■ TESTO CITATO:
============
Cultura | Social
Per aggirare la censura dell’algoritmo ci siamo dovuti inventare una nuova lingua social
Numeri al posto di lettere, emoji, giochi di parole: i social stanno cambiando il nostro modo di scrivere, creando un alfabeto nuovo, misto, ma soprattutto ambiguo.

Chi è cresciuto in Lombardia la storiella l’ha probabilmente sentita almeno una volta. “Cara Maria, Qui è tutto stupendo. I vestiti sono comodi, si sta al caldo, e si mangia bene”. Firmato: il signor Minga Vera (mica vero, cioè falso, in dialetto milanese, ndr). È così che secondo la saggezza popolare – o almeno, secondo l’immaginazione narrativa dei nonni del nord Italia – i soldati al fronte aggiravano la censura di guerra. Facendo capire a chi era rimasto a casa che, a dispetto dell’entusiasmo imposto alle autorità, la situazione era in realtà disperata. Un secolo dopo, è cambiato molto, ma in fondo neanche tanto. Le lettere sono diventate tweet, post, reel. Ma il desiderio di controllare cosa può essere detto è rimasto simile a quello di un tempo; così come la creatività di chi, questa sorveglianza, ha trovato comunque il modo di aggirarla. E così, sono nate nuove emoji, parole, espressioni per parlare di suicidio, stupro, trauma, abusi. Argomenti tipicamente censurati dagli algoritmi di app e social media, che vogliono tenere lontani dalle proprie interazioni contenuti controversi o violenti. Ma che, grazie a un minimo di inventiva linguistica, continuano a esser ben al centro del discorso pubblico. Soprattutto tra i più giovani.
============
■ DATI:
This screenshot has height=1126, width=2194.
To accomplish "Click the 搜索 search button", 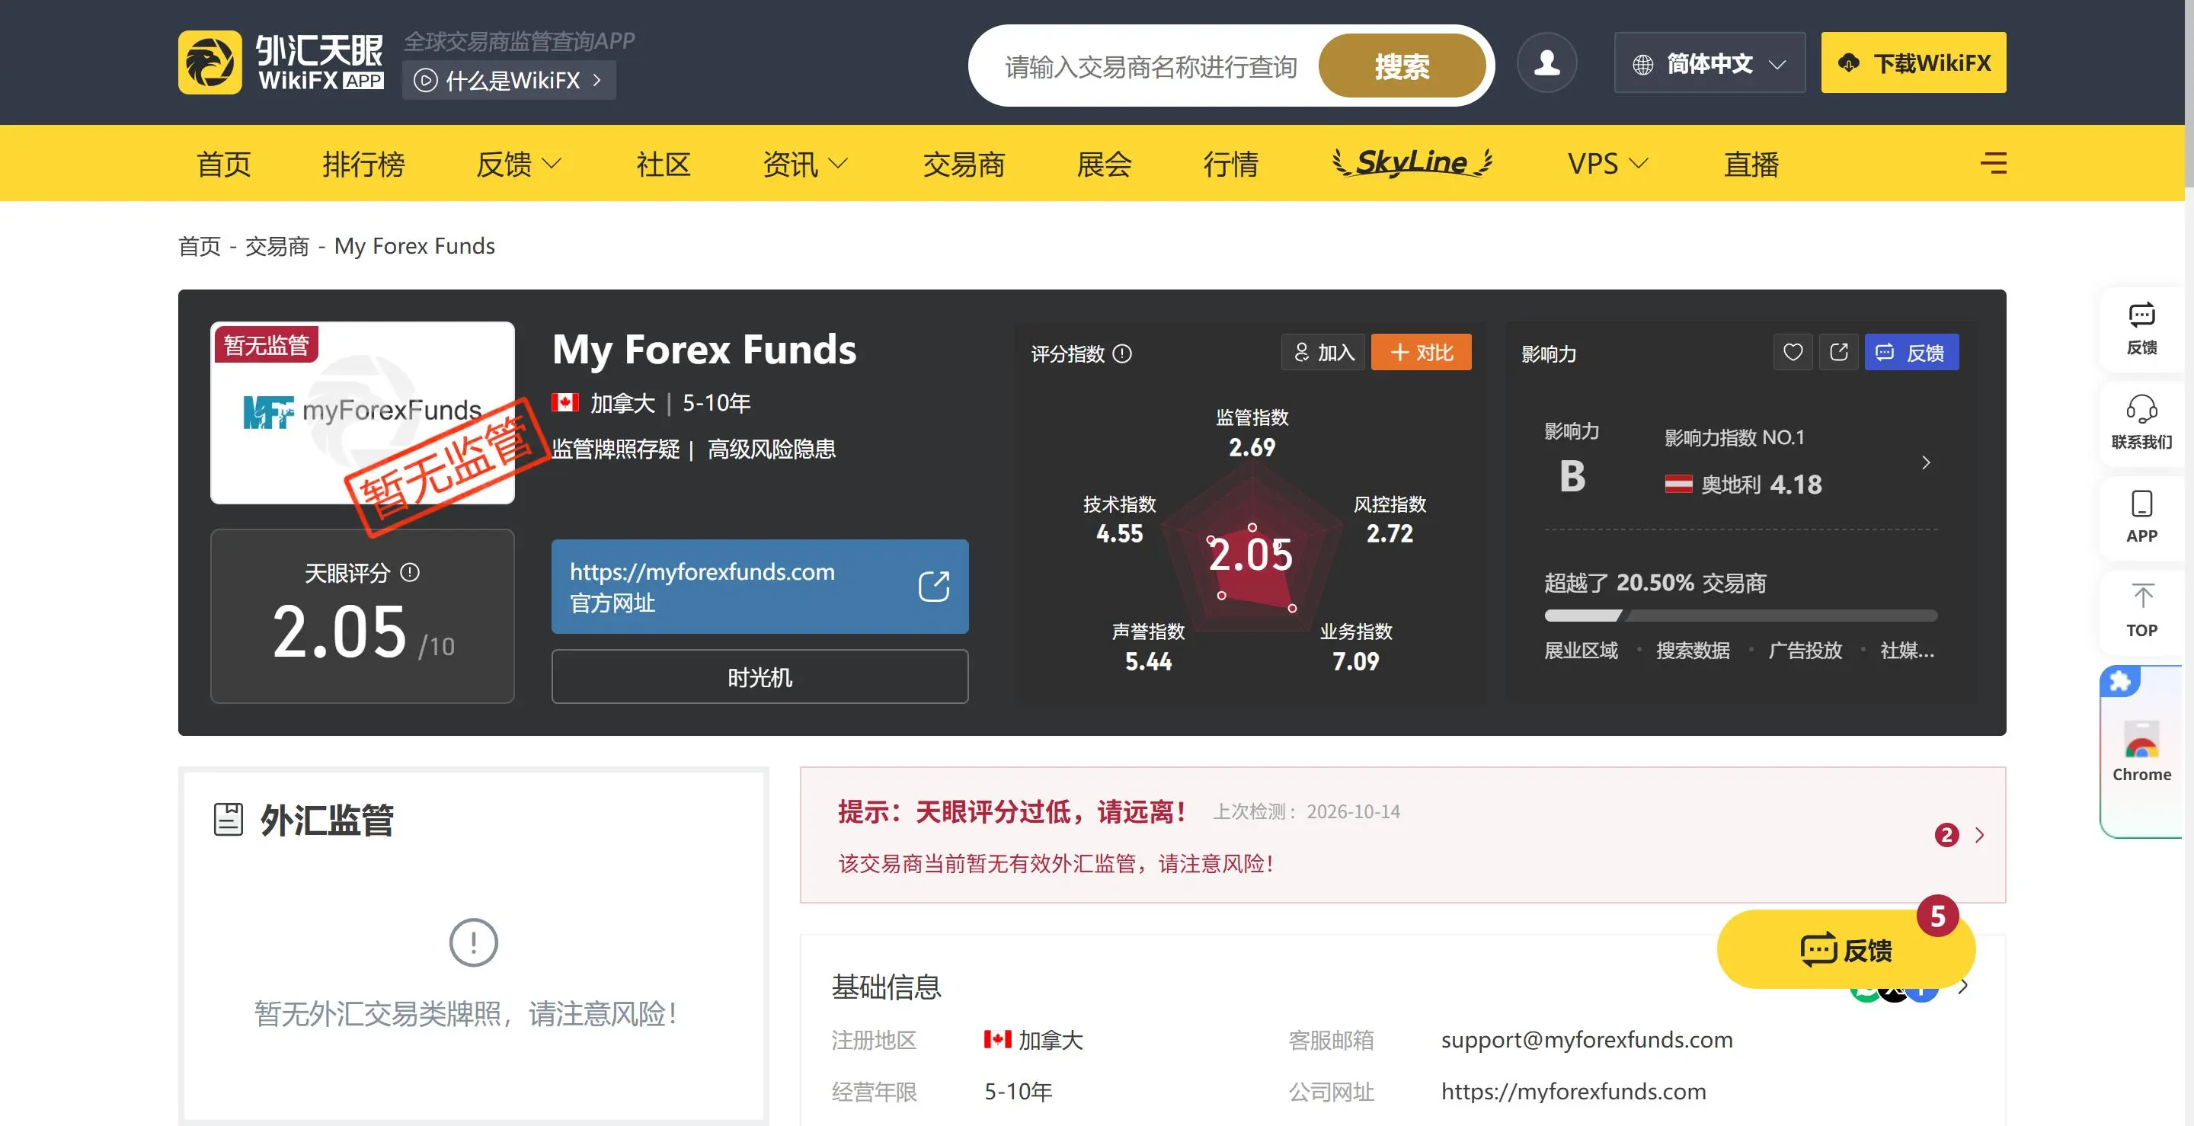I will click(1402, 66).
============
■ CONSEGNA:
Trascrivi fedelmente la parte dell'articolo sulla lingua dei social che va da "Cultura | Social" a "ma soprattutto ambiguo.".

■ RISPOSTA:
Cultura | Social
Per aggirare la censura dell’algoritmo ci siamo dovuti inventare una nuova lingua social
Numeri al posto di lettere, emoji, giochi di parole: i social stanno cambiando il nostro modo di scrivere, creando un alfabeto nuovo, misto, ma soprattutto ambiguo.